Look down the entries below and report how many lines hold the string "Given"; write nothing else.

== Data listing ==

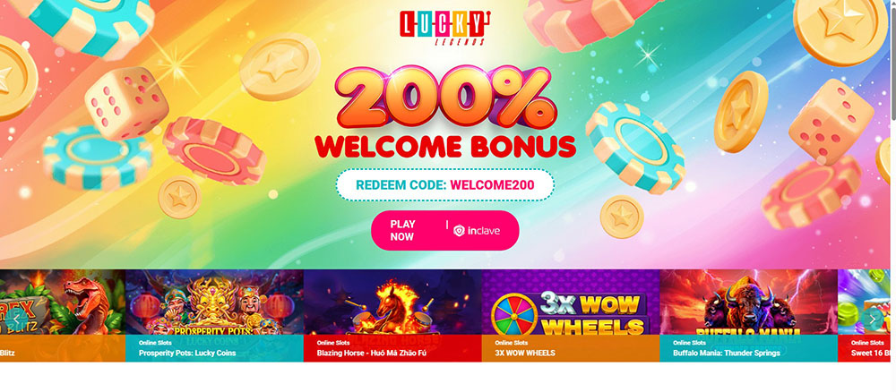Click Online Slots label above Prosperity Pots

[155, 343]
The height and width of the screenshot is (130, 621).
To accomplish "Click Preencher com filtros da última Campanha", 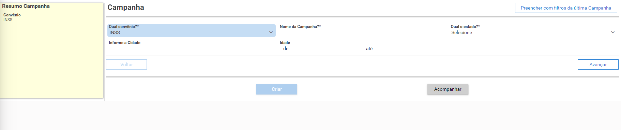I will pos(566,8).
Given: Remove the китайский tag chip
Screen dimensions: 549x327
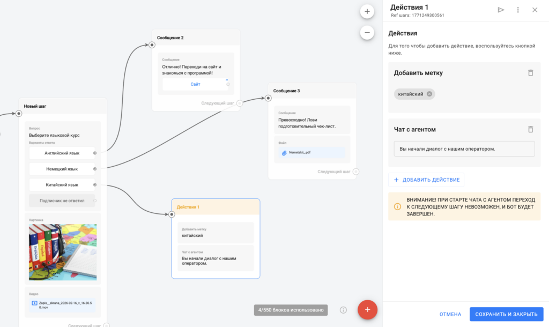Looking at the screenshot, I should 429,94.
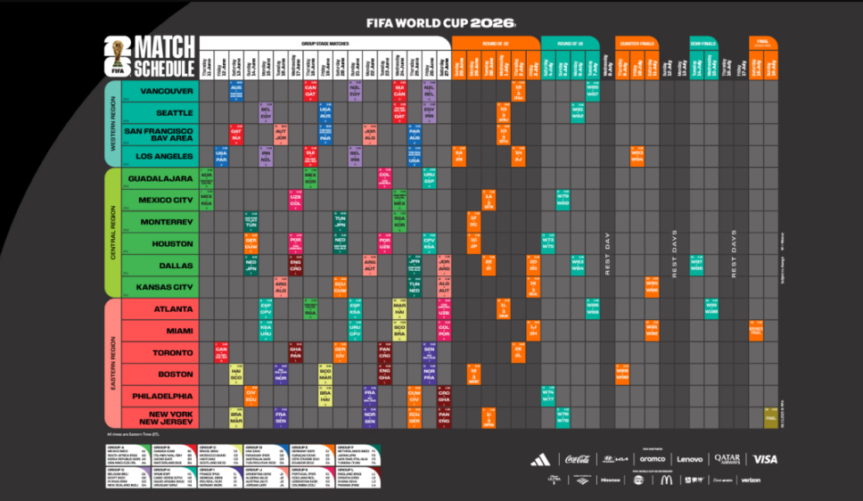Click the Adidas logo

(x=540, y=460)
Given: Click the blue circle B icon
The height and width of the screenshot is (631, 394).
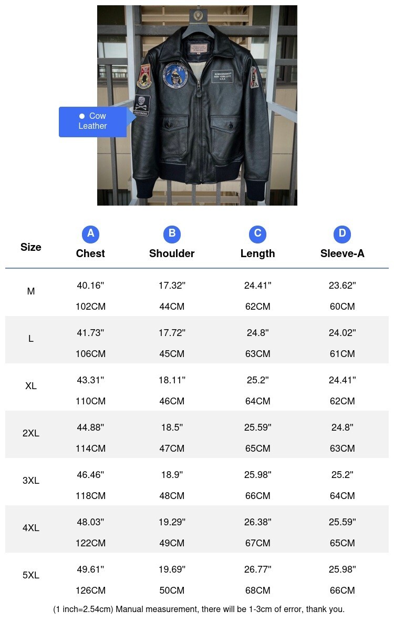Looking at the screenshot, I should (x=172, y=233).
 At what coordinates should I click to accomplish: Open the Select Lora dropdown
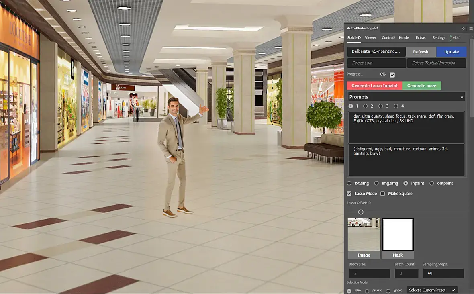(376, 63)
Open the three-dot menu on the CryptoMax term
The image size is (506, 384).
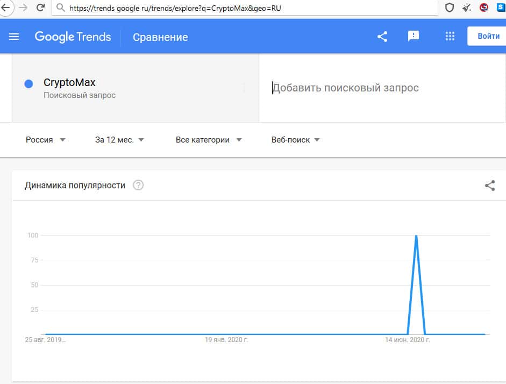pos(245,88)
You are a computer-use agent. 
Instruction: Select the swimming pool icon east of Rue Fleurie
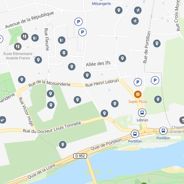61,40
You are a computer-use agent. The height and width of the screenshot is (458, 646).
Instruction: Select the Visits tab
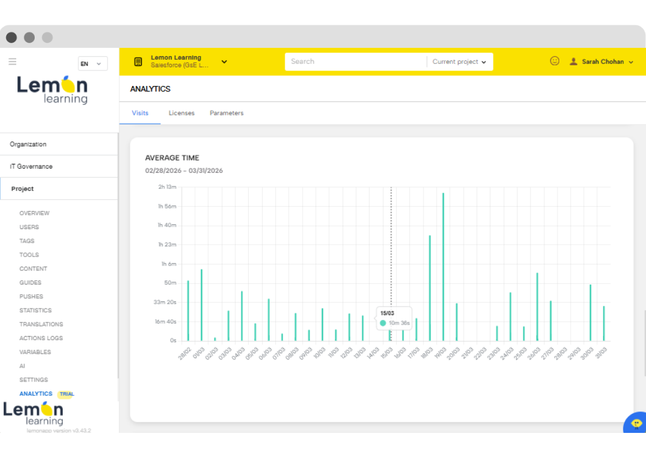(140, 113)
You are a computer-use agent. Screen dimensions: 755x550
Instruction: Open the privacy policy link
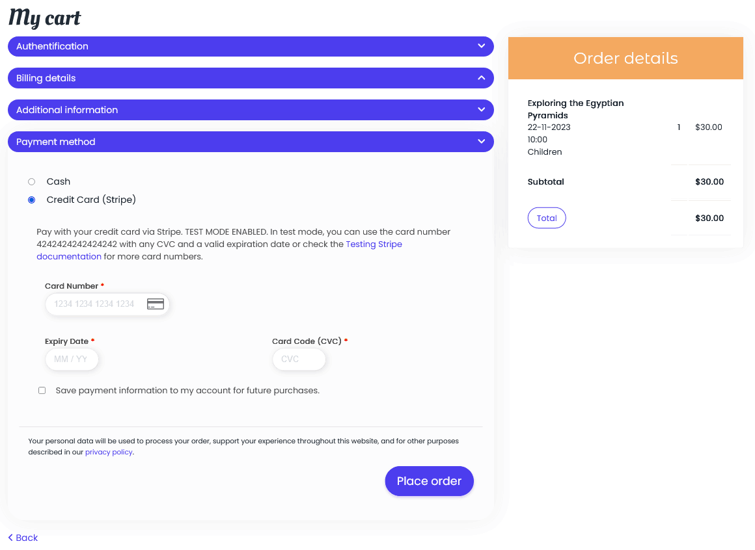(109, 452)
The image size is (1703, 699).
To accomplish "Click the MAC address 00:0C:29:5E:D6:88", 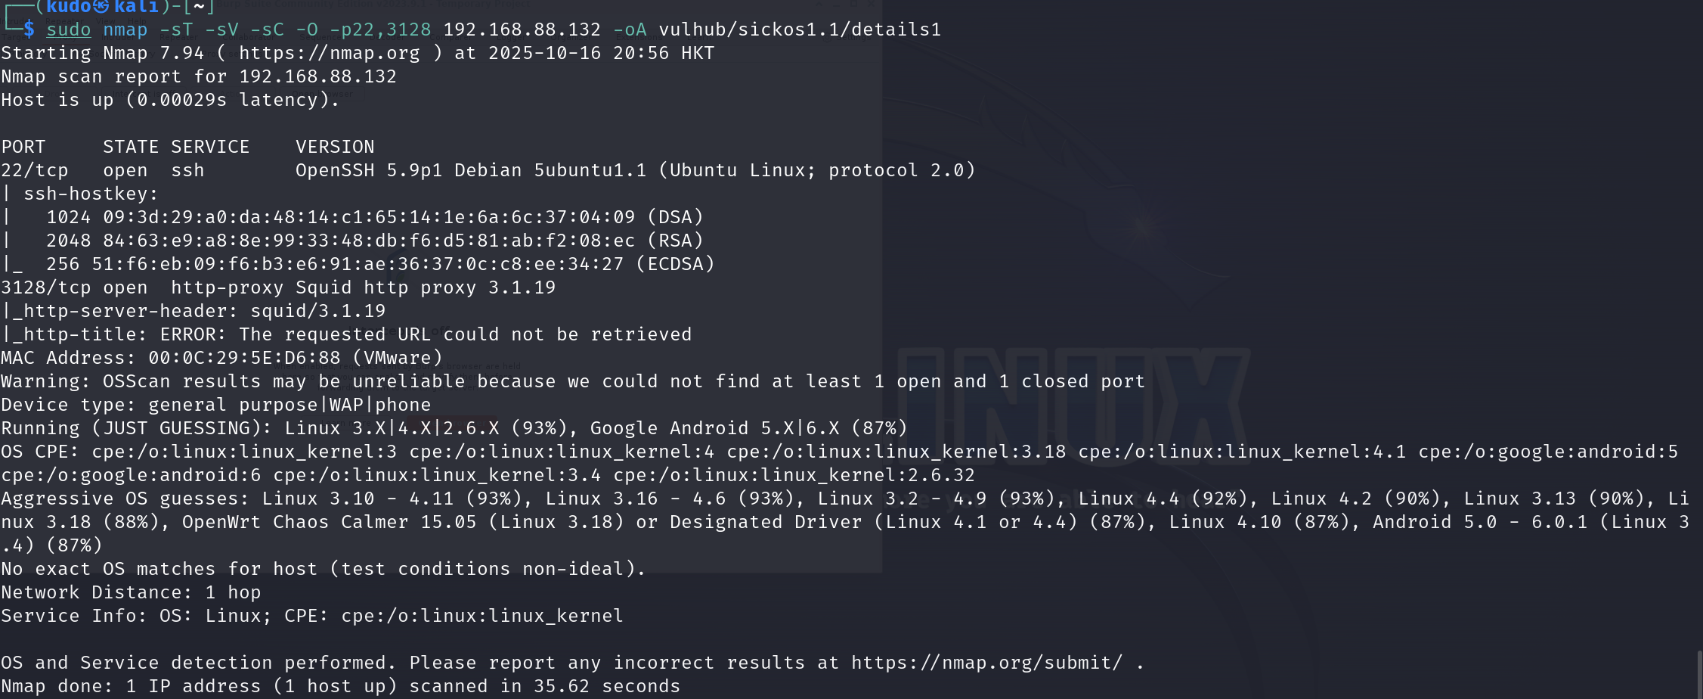I will [244, 358].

===

▸ **Output of the exercise**:
2